Прибыли пастор Лунд и Розали, а с ними маленькая деревянная шкатулка, урна с прахом отца. Мы сгрудились вокруг заранее выкопанной глубокой квадратной ямы. Пухленький плешивый пастор держался несколько настороженно. Читая молитву, он все посматривал поверх псалтыри то на меня, то на Ингу, словно ожидая с нашей стороны возражений. Уловить душу нашего отца пастор Лунд так и не сподобился. Я знал, что он приходил к нему, лежащему на смертном одре, с рассказами об общих знакомых, бывших переселенцах, о лютеранском догмате, о таинстве Святого причастия, но без особых надежд, поскольку понимал, что при всем интересе нашего отца к вопросам теологии его убеждения были не религиозными, а сугубо мирскими. В Лунде не было ни фанатизма, ни нетерпимости. Подобно другим представителям лютеранской церкви, которых я видел во множестве, он, не отличаясь особой широтой взглядов, руководствовался благими намерениями и верил как-то по-домашнему, без зауми. Вместе с тем меня всегда поражало, что стараниями таких людей, как пастор Лунд, запутанная, кровавая, диковинная история христианства буквально на глазах превращалась в пресную скуку.

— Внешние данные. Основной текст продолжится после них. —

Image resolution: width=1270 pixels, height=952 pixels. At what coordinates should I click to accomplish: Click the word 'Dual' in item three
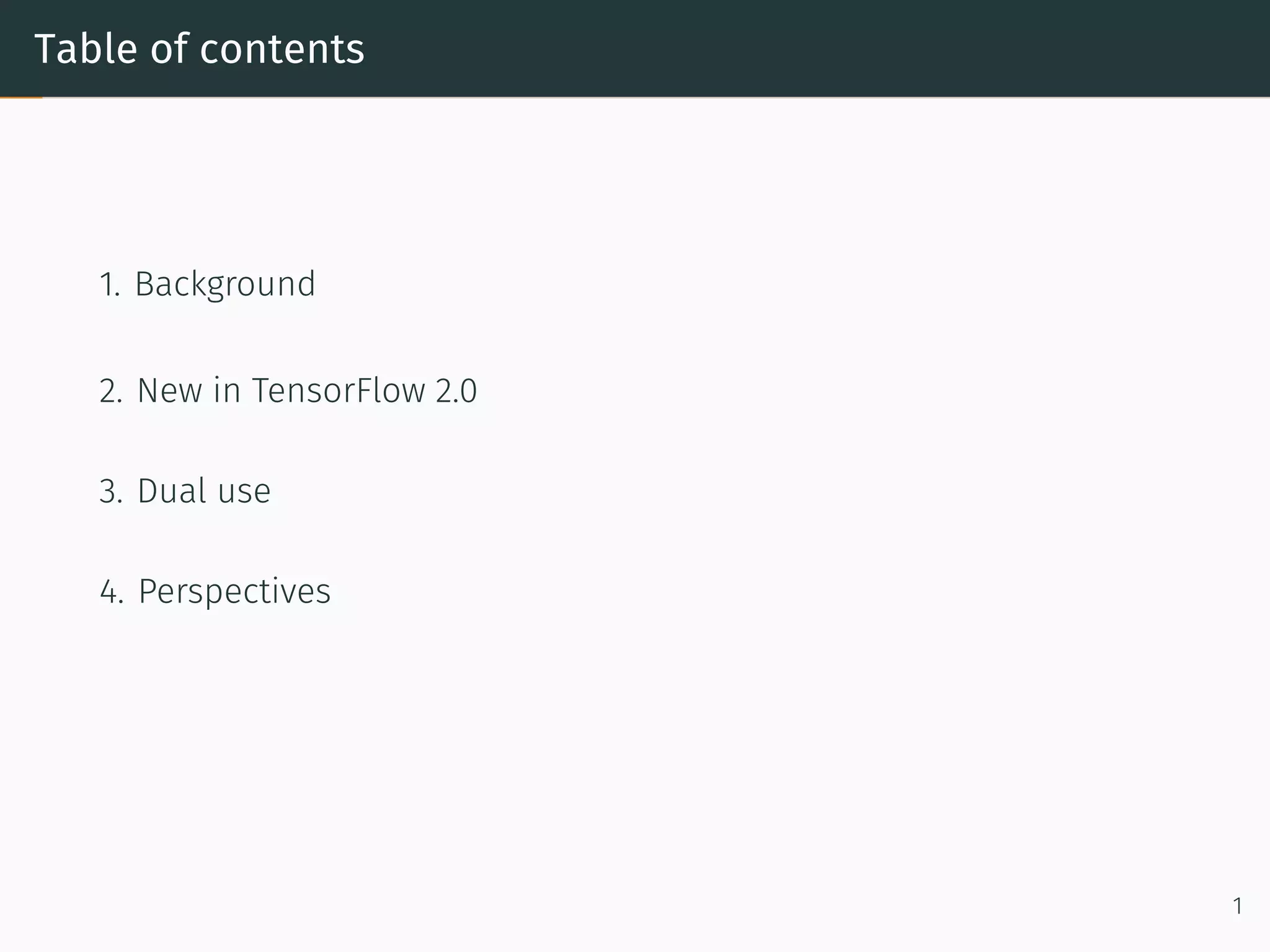point(172,491)
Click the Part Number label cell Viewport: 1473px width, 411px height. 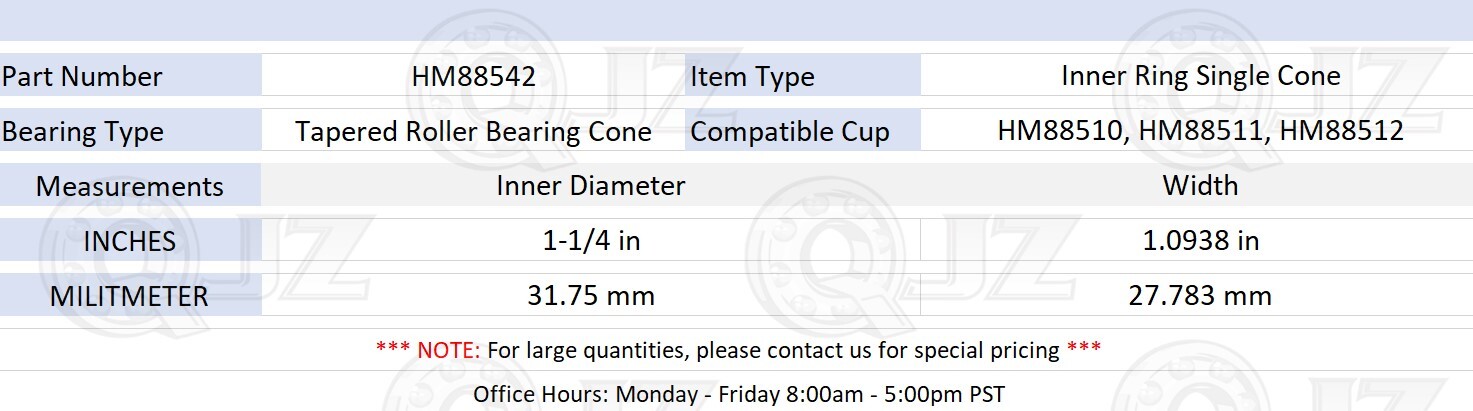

Когда пришла пора опустить урну с прахом в могилу, мы поняли, что для этого у нас нет ни веревок, ни лебедки, ни какого-то другого приспособления. Нужно было решить, что делать. Погребение пришлось прервать, и тетя Лотта, хранившая молчание с момента приезда на кладбище, вдруг разволновалась. Хриплым от возбуждения голосом она громко каркнула:
— Урна с прахом? С чьим прахом, скажите мне, с чьим?
Когда ей объяснили, она замахала руками:
— Ларс? Что за бред?! Ларс уехал в Европу! От него же письмо было на прошлой неделе.
Потом личико ее сморщилось, словно она пыталась вспомнить какое-то забытое слово, голова упала на грудь, и тетя Лотта принялась перебирать на груди пуговицы своего хлопчатобумажного платья. Общим решением опустить урну в могилу должен был я, как самый высокий из присутствующих. Я лег на траву, взял урну в руку, стараясь держать как можно крепче, и стал осторожно опускать ее в яму. Инга и Соня ухватили меня за ноги. Я свесился вниз, так что вся рука и верхняя часть туловища оказались в могиле. Я отчетливо помню свои пальцы, вцепившиеся в полированное красное дерево, запах сырой земли, бледные корни, торчащие из стенок могилы. Когда до дна оставалась какая-нибудь пара сантиметров, урну пришлось бросить, потому что длины руки не хватало. «Это мой отец, — шептал я про себя с трепетом. — Это мой отец». И тут мне, все еще свешивающемуся в яму, стало страшно.
Стояла мертвая тишина, только ветер перебирал ветки деревьев слева от нас. Потом раздался глухой звук комьев, падающих на деревянную крышку.
— Поелику Богу Всемогущему в великой милости Его угодно было призвать нашего брата к себе, мы предаем его тело земле, из которой оно и было взято. Земля к земле, прах к праху, персть к персти.
От этого дня в памяти остались еще несколько фрагментов, прокаленных солнцем осколочков, разрозненных образов нашего семейства: крохотные комочки земли у меня на пиджаке, уплывающий взгляд синих Ингиных глаз, когда она опускается перед могилой на колени, узел ее волос, рассыпавшийся от порывов ветра. Сонины сжатые в кулаки руки по дороге к машине. Дядя Фредрик, молча толкающий пред собой инвалидное кресло сестры, и оно подпрыгивает на ухабах, поэтому голова у тети Лотты болтается из стороны в сторону. Стройная фигура матери, стоящей на коленях перед свежей могилой, ее ладони, похлопывающие землю вокруг гераниевой рассады. Равнодушный простор безоблачного неба.